Pada umumnya koreksi yang dilakukan menghasilkan nilai komponen yang lebih tinggi di sepanjang tahun kecuali pada bulan April, Mei, Juni, dan Juli, untuk komponen DMC, adapun untuk komponen DC koreksi akan menghasilkan nilai yang lebih tinggi hanya pada bulan Maret dan April untuk daerah di Tanjungredep dan Tanjungselor. Pada ketiga daerah lainnya nilai DC yang lebih tinggi hanya dijumpai pada bulan September. Peningkatan nilai pada ketiga kode kelembaban Sistem FWI akan semakin terlihat pada periode kering ataupun hujan dengan intensitas yang lebih kecil dari ambang batas pembasahan setiap model bahan bakar.

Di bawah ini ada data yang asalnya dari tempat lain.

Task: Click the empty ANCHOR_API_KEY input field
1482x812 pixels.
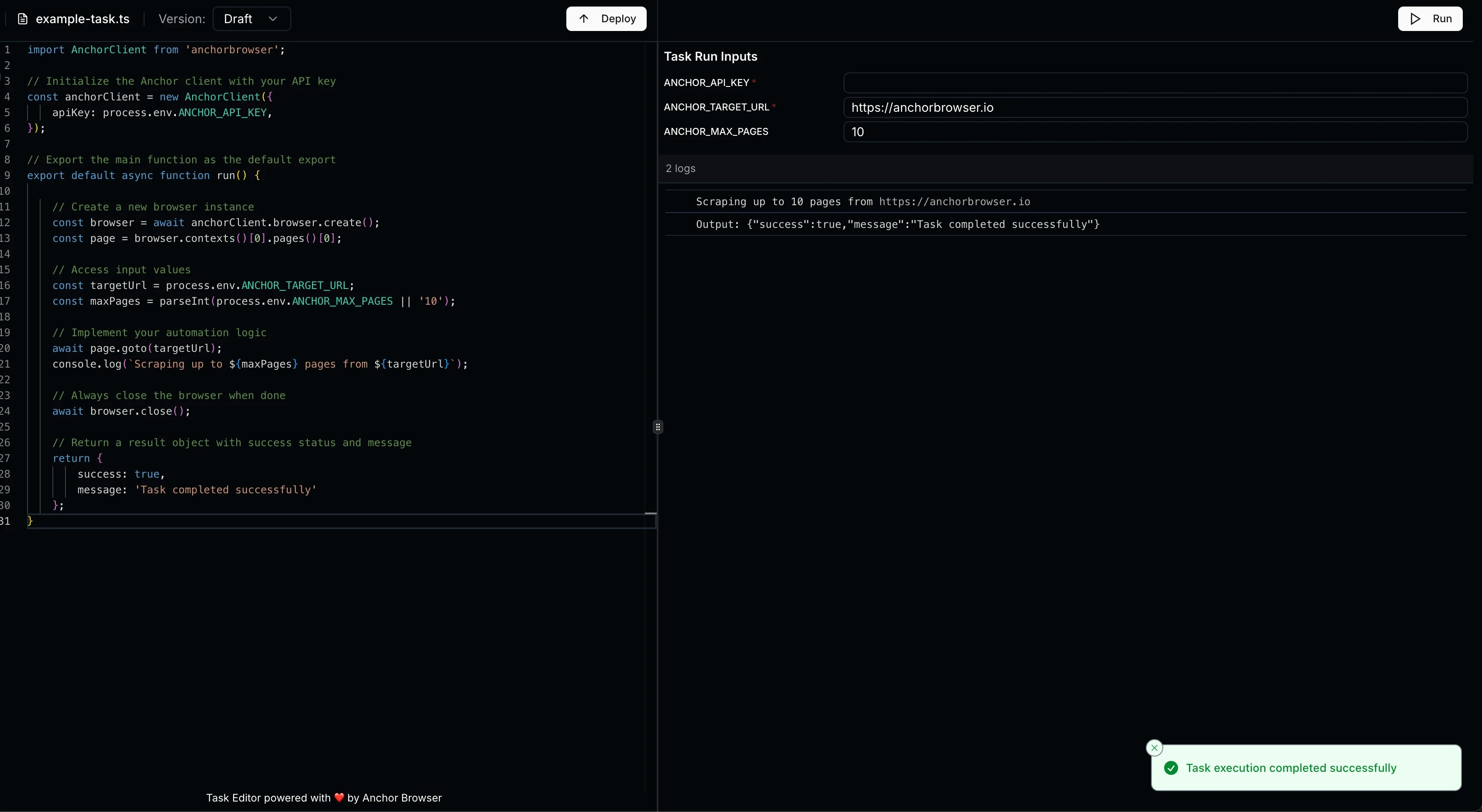Action: click(x=1154, y=83)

Peningkatan nilai tadi tidak selalu berhasil meningkatkan label kelas bahaya dari ketiga kode kelembaban tadi. Peningkatan label kelas bahaya dari komponen Sistem FWI pada umumnya hanya tejadi pada periode kering di bulan yang memiliki nilai Le, ataupun Lf terkoreksi yang lebih besar dari nilai asalnya. Fenomena tersebut dapat dilihat pada kasus di Tanjungredep, dan Tanjungselor. Koreksi yang dilakukan juga menginformsikan resiko kebakaran pada kelas yang lebih tinggi akan terjadi lebih awal. Diharapkan hal tersebut dapat meningkatkan tingkat kesiap-siagaan dalam tindak manajemen bahaya asap dan kebakaran.